■ **What you will do**
Exclude the pictures and reproduce exactly the lines that run from the one holding "At what coordinates" to the end of the entries below.

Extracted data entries
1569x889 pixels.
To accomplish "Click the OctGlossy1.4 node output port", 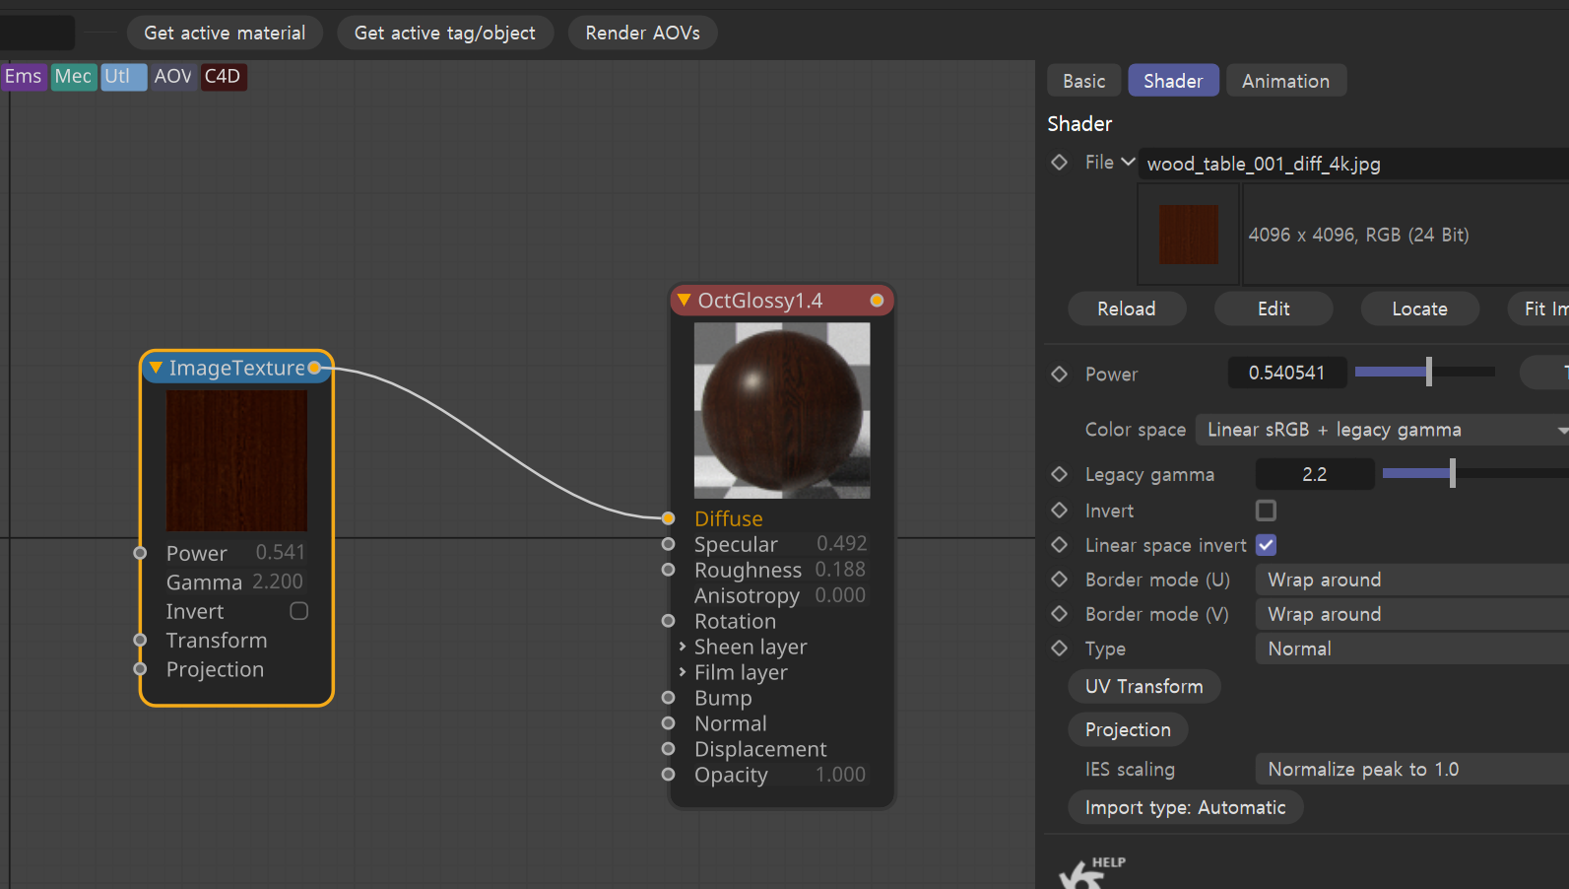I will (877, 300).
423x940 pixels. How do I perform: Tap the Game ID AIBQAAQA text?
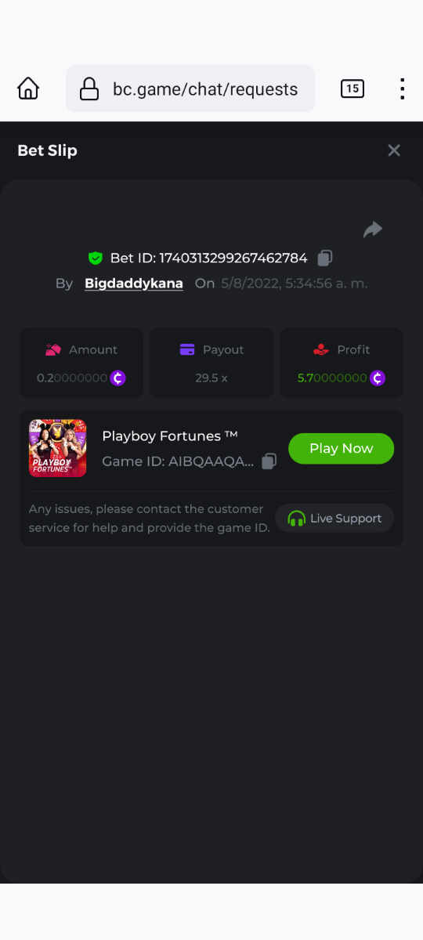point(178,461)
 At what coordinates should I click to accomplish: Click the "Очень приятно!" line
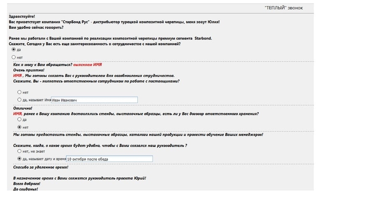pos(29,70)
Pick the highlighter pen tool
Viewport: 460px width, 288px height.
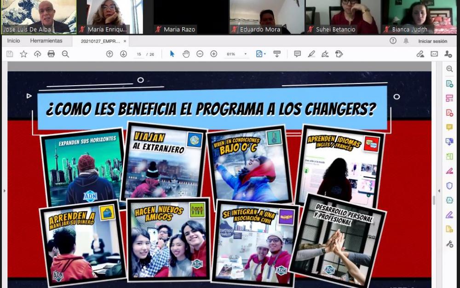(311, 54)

■ **Finished task**
 At what coordinates should I click to accomplish: Click the "Очень приятно!" line
pos(29,70)
Pick the highlighter pen tool
Viewport: 460px width, 288px height.
(311, 54)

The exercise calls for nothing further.